La infancia no fue fácil. El bullying, la exclusión y las burlas fueron parte de su día a día en la escuela. No la invitaban a cumpleaños y era vista únicamente como "la chica en silla de ruedas". Pero hubo un momento que cambió todo: decidió presentarse en un concurso de talentos.
"Necesitaba demostrar que no era solo la chica en silla de ruedas"
Ese acto de valentía fue un punto de inflexión. Descubrió la danza como una forma de expresión y comenzó a coreografiar sus propios movimientos. Poco después, encontró otra pasión: el maquillaje. Con ingenio y perseverancia, desarrolló su propia técnica, adaptando cada herramienta a sus posibilidades.
Años más tarde, en plena pandemia, ese talento se transformaría en su puerta al mundo. Al suspenderse las charlas motivacionales que daba sobre discapacidad, decidió mostrarse en redes sociales. Comenzó grabando videos desde la cintura para arriba, sin revelar completamente su condición.
"Todos preguntaban por qué no usaba las manos"
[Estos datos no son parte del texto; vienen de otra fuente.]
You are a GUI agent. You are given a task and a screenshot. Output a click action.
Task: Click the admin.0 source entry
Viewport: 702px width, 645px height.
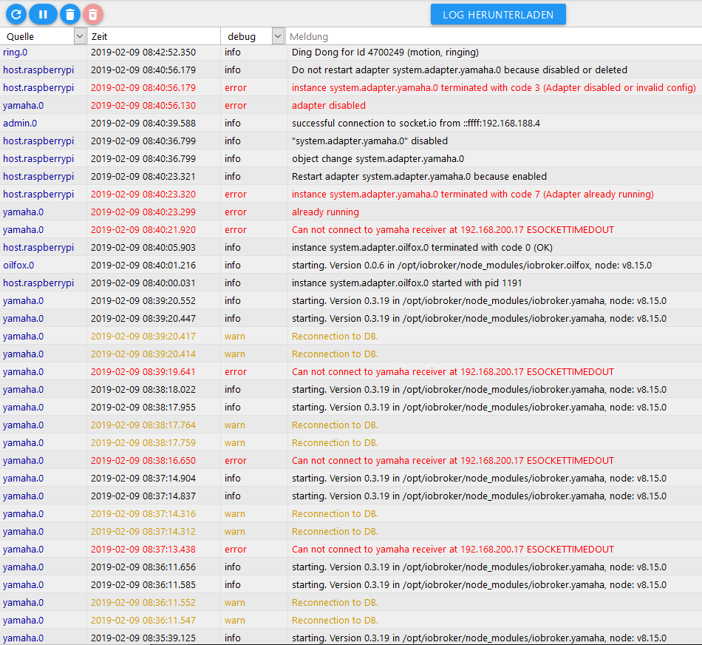20,124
Ese cuestionamiento la enfrentó a sus miedos más profundos. Entonces tomó una decisión que cambiaría su vida: mostrarse tal cual es. Publicó un video donde revelaba su cuerpo sin extremidades y adoptó el nombre "No limbs", que significa "sin extremidades". Lejos de recibir rechazo, encontró una comunidad que la impulsó a seguir.
Hoy, sus redes sociales suman millones de seguidores y cientos de millones de visualizaciones. Su contenido no solo gira en torno al maquillaje, sino también a derribar prejuicios.
"Discapacidad no significa lo que la gente cree"
En paralelo, atravesó otro proceso personal profundo: su transición de género. En 2020 conoció a su esposo, Adam, quien la acompañó en cada paso. Con su apoyo, en 2023 decidió compartir públicamente su identidad como mujer trans.
"Ahora el mundo puede ver quién soy de verdad"
El camino no estuvo libre de críticas. Los comentarios negativos la afectaron profundamente al inicio, pero con el tiempo logró construir una fortaleza emocional que hoy la define.
"La gente te va a querer o a odiar, pero eso no tiene por qué definirte"
Actualmente, Briel no solo es una influencer exitosa, sino también una referente en temas de inclusión, diversidad y superación. Sueña con convertirse en imagen de una marca de maquillaje, escribir un libro antes de los 30 años y seguir utilizando su voz para inspirar a otros.
Su historia no habla de limitaciones, sino de posibilidades. De cómo alguien puede reconstruirse, redefinirse y mostrarse al mundo sin filtros, desafiando todo lo que alguna vez intentó encasillarla.